Meghan Markle była bliska samobójstwa. Książę Harry zdradził, co ją powstrzymało

Weronika Tomaszewska
Książę Harry w ostatniej rozmowie z Oprah Winfrey wyjawił, że jego ukochana chciała odebrać sobie życie. Wyznała mu to tuż przed ważnym publicznym wyjściem. Co powstrzymało Meghan Markle przed samobójstwem?
Meghan Markle chciała popełnić samobójstwo. Fot. Youtube.com/CBS
W ostatnim czasie książę Harry odsłania w mediach coraz więcej ciemnych stron swojego prywatnego życia. Niespełna tydzień temu głośno było o jego wywiadzie z Daxem Shepardem w podcaście "Armchair Expert".
Wtedy brat księcia Williama otworzył się w temacie swojej rodziny. Przyznał, że myślał o opuszczeniu królewskiego dworu, mając zaledwie 20 lat m.in. z powodu dramatycznych losów księżnej Diany. Wspomniał też o tym, że książę Karol przekazał mu "cykl genetycznego bólu i cierpienia".

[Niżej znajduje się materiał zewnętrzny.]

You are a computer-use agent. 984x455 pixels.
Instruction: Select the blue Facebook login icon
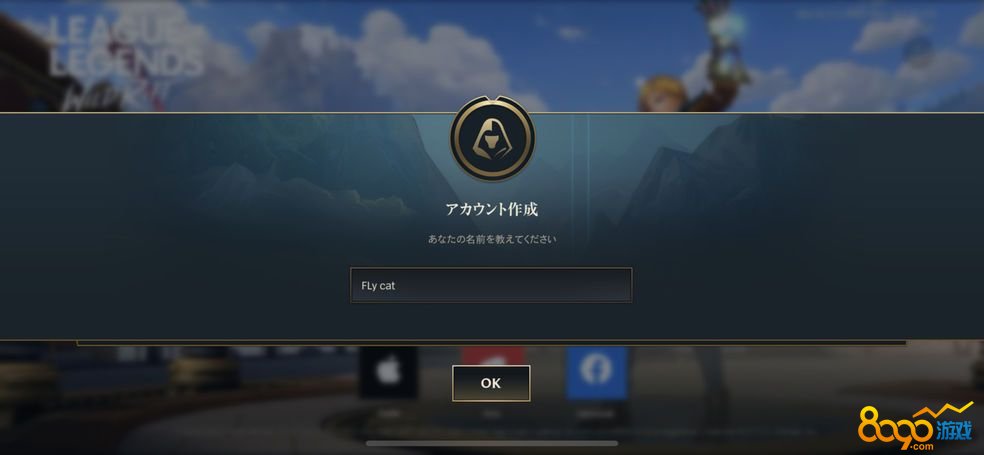point(596,372)
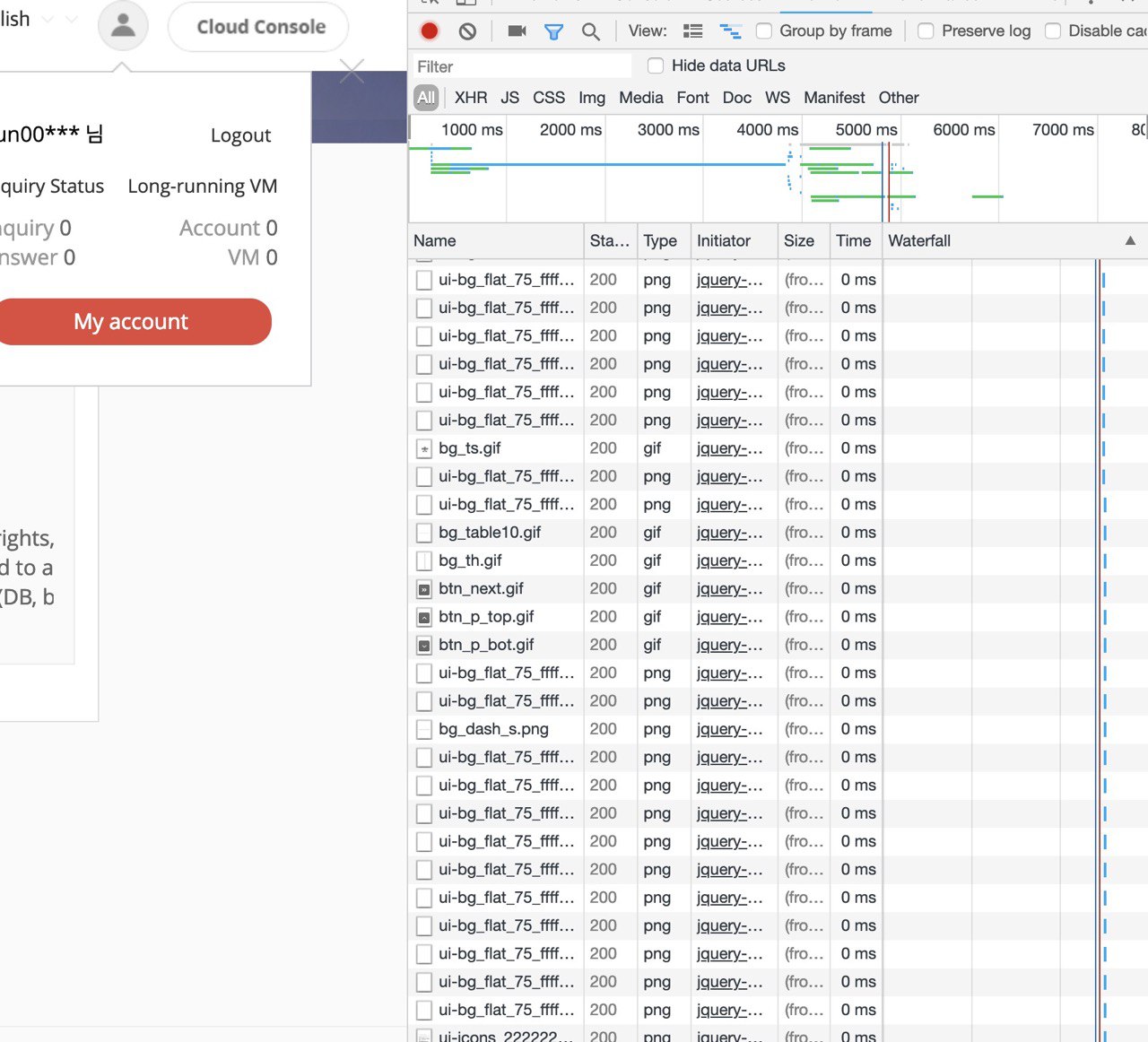This screenshot has height=1042, width=1148.
Task: Click the show overview waterfall view icon
Action: (731, 31)
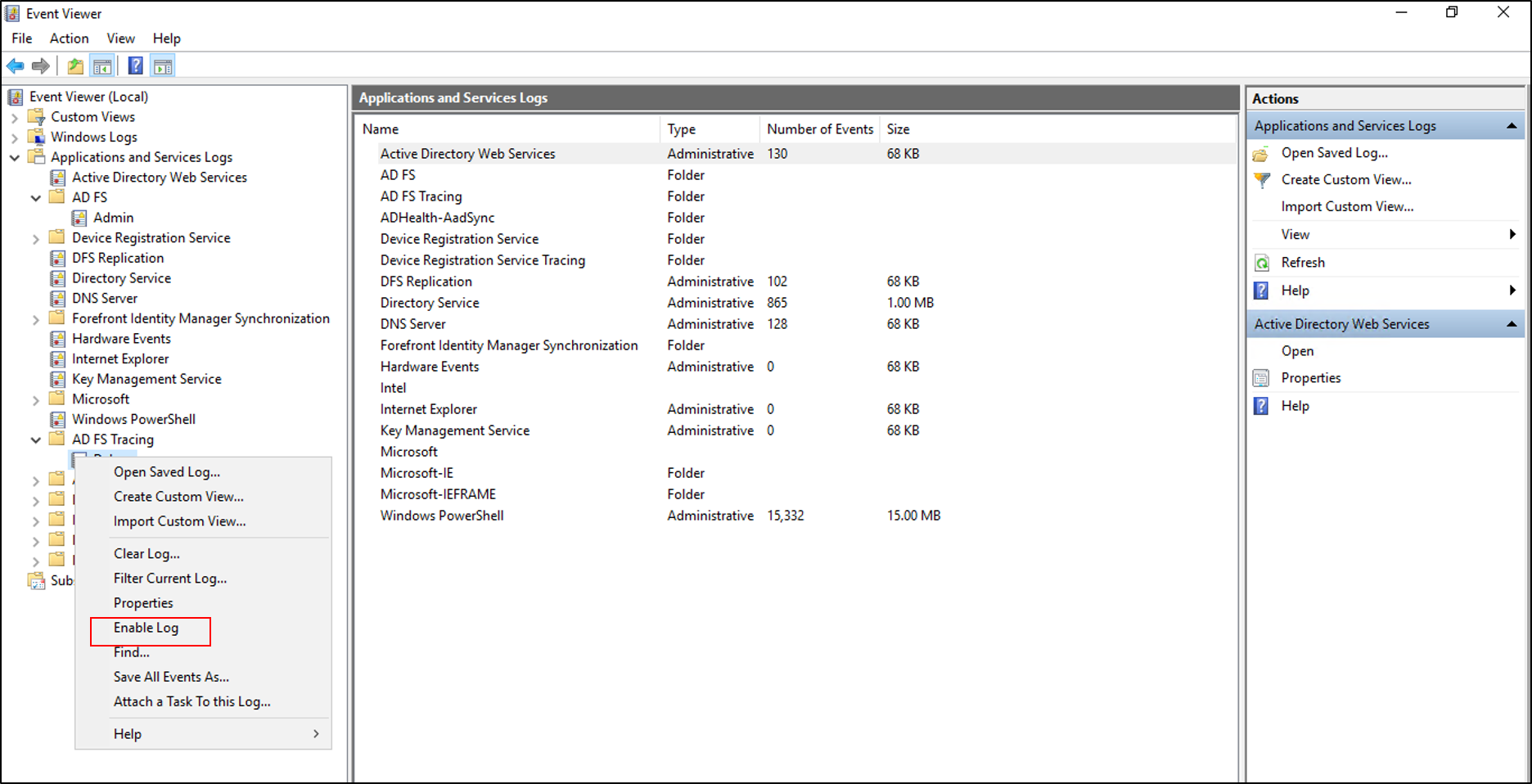This screenshot has height=784, width=1532.
Task: Click the Properties icon under Active Directory Web Services
Action: click(1259, 377)
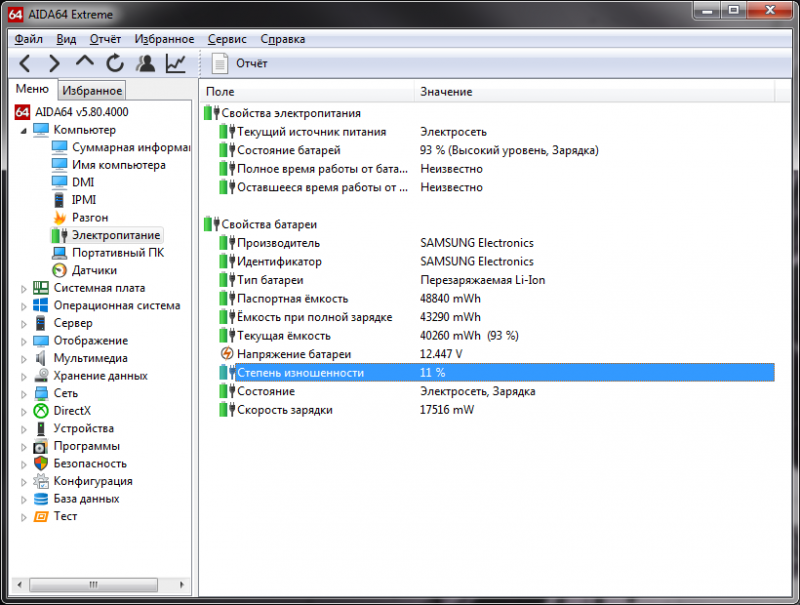Screen dimensions: 800x605
Task: Open the user manager toolbar icon
Action: (x=146, y=64)
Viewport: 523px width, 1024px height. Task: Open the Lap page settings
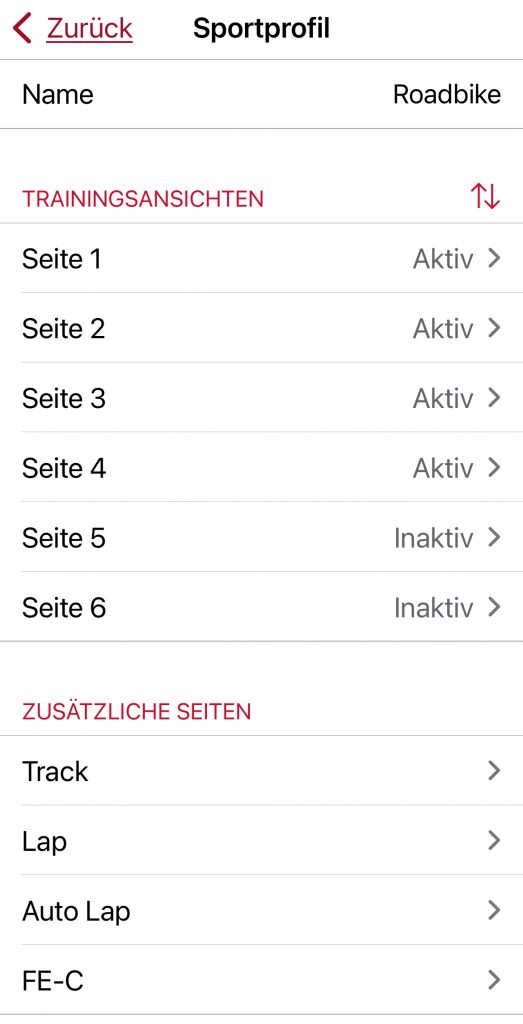coord(261,840)
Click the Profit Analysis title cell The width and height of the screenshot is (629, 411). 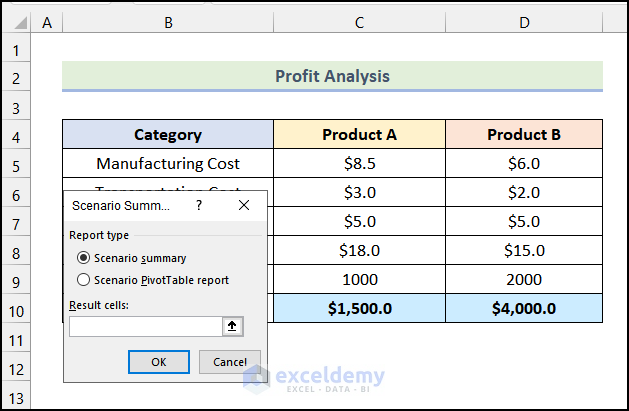[332, 76]
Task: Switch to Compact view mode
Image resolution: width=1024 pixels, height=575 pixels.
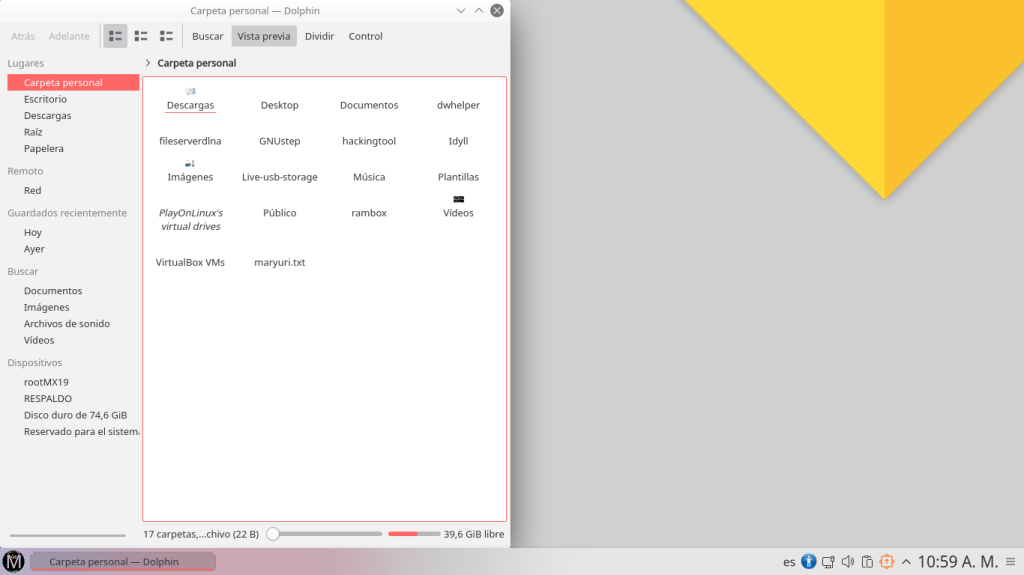Action: (141, 36)
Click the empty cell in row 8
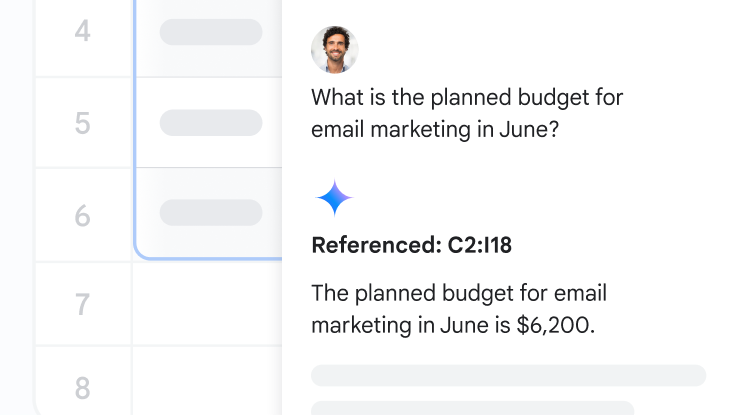The height and width of the screenshot is (415, 739). click(x=207, y=381)
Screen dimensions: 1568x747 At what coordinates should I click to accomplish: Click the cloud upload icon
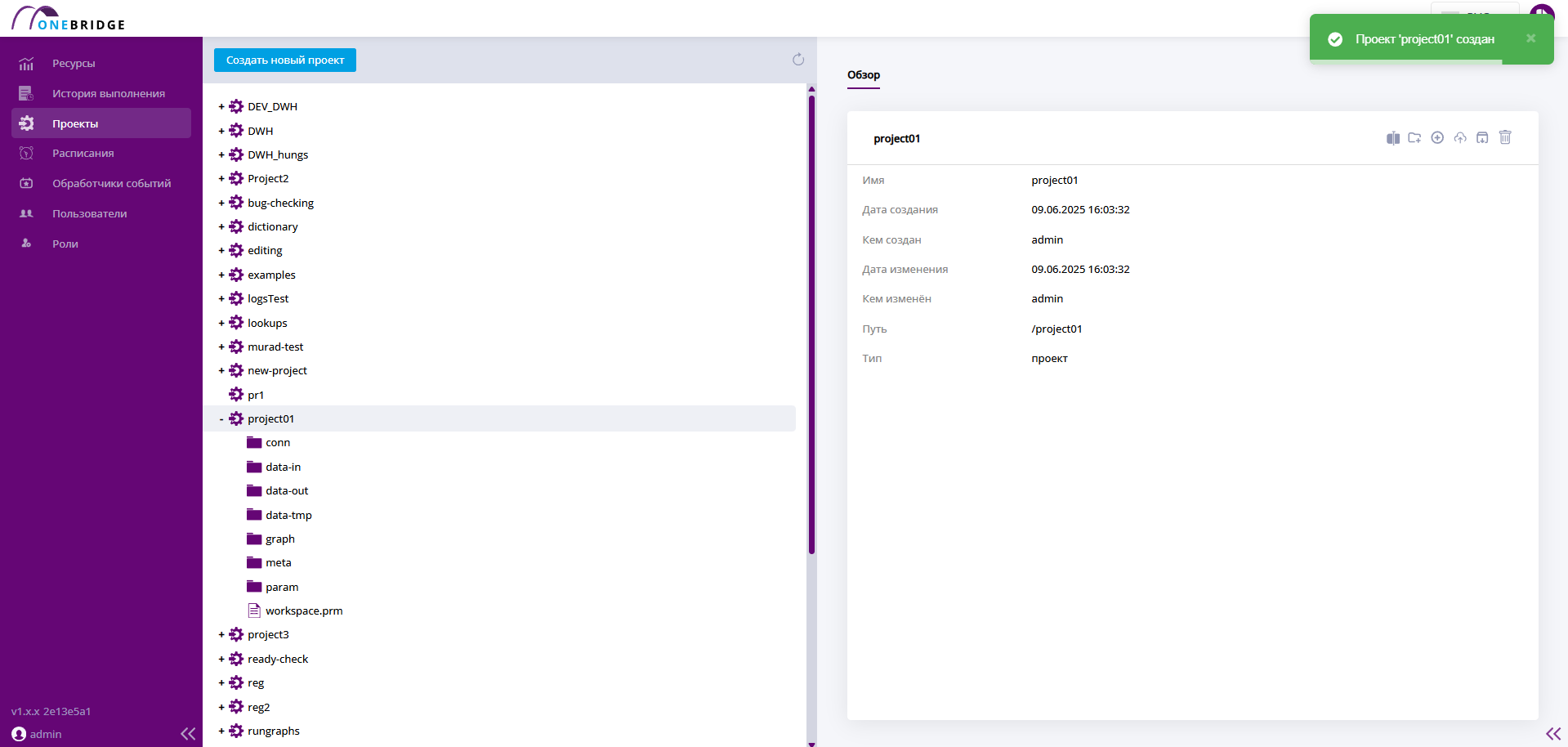1460,137
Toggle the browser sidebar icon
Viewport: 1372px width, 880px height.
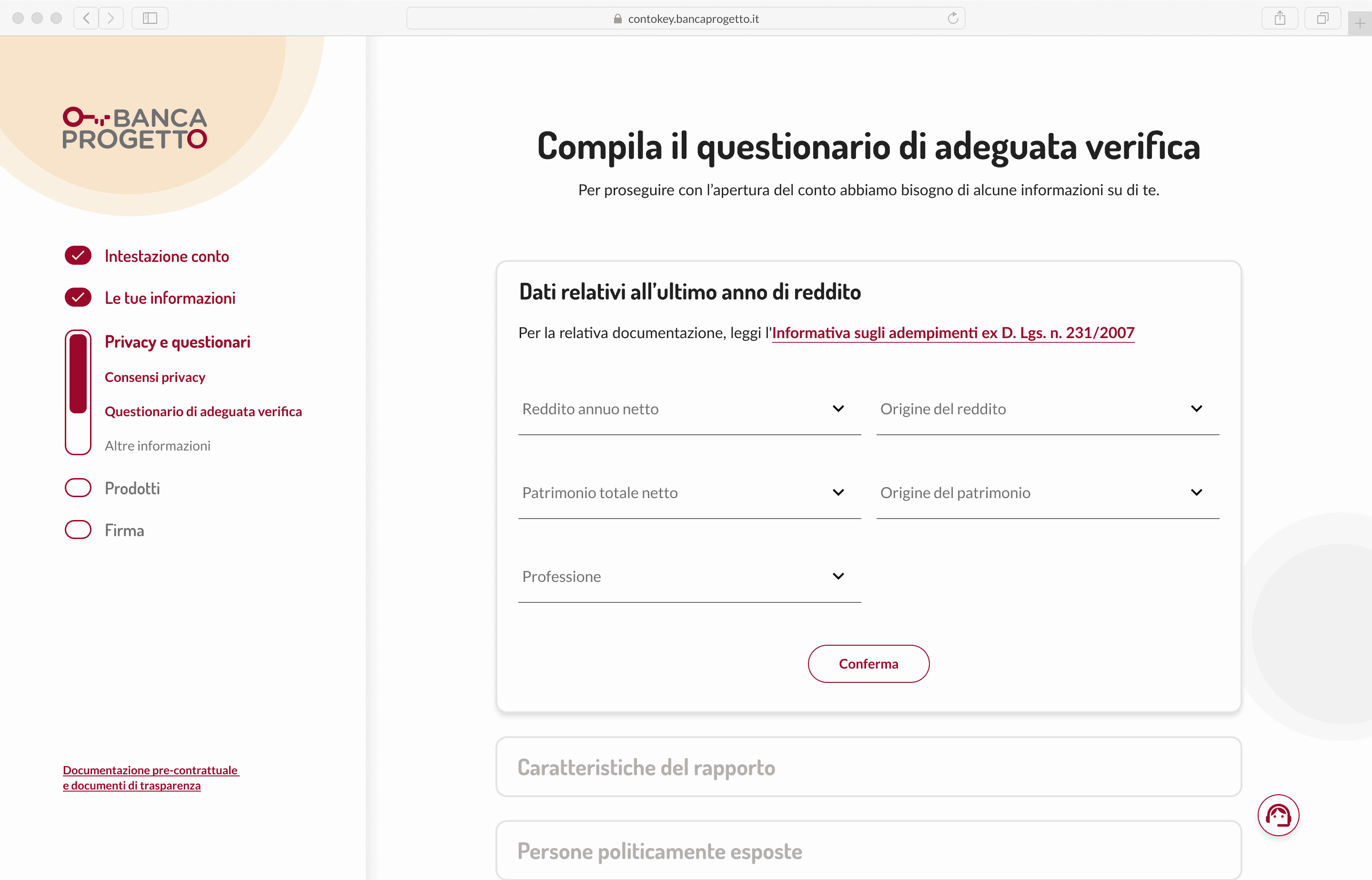150,18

Tymczasem Harry spotkał się z Oprah Winfrey w programie "The Me You Can't See", gdzie opowiedział o kulisach trudnych chwil z Meghan Markle. Wyjawił, że jego żona chciała odebrać sobie życie.


Aktorka była wtedy w zaawansowanej ciąży. Sussexowie mieli właśnie wychodzić na imprezę charytatywną do Royal Albert Hall w Londynie, kiedy kobieta przyznała, że chciała popełnić samobójstwo. Co ją powstrzymało?
– Powstrzymała ją myśl, że byłoby to bardzo niesprawiedliwe dla mnie, po tym wszystkim, co przydarzyło mi się w związku ze śmiercią mojej mamy. Nie chciała, żebym ponownie stracił kobietę, którą kocham i naszego nienarodzonego jeszcze dziecka – mówił książę.

Chwile po tym szokującym wyznaniu, małżonkowie musieli dalej wypełniać swoje obowiązki. Były to dla nich bardzo trudne momenty.
książę Harry
w programie "The Me You Can't See"

Ze względu na system, w którym byliśmy oraz obowiązki, szybko się przytuliliśmy, przebraliśmy i wskoczyliśmy do konwoju z policyjną eskortą, aby pojechać do Royal Albert Hall na imprezę charytatywną. Następnie stanęliśmy w blasku fleszy i udawaliśmy, że wszystko jest w porządku. Nie było opcji, abyśmy powiedzieli: "Wiesz co, dziś wieczorem jednak nigdzie nie wychodzimy"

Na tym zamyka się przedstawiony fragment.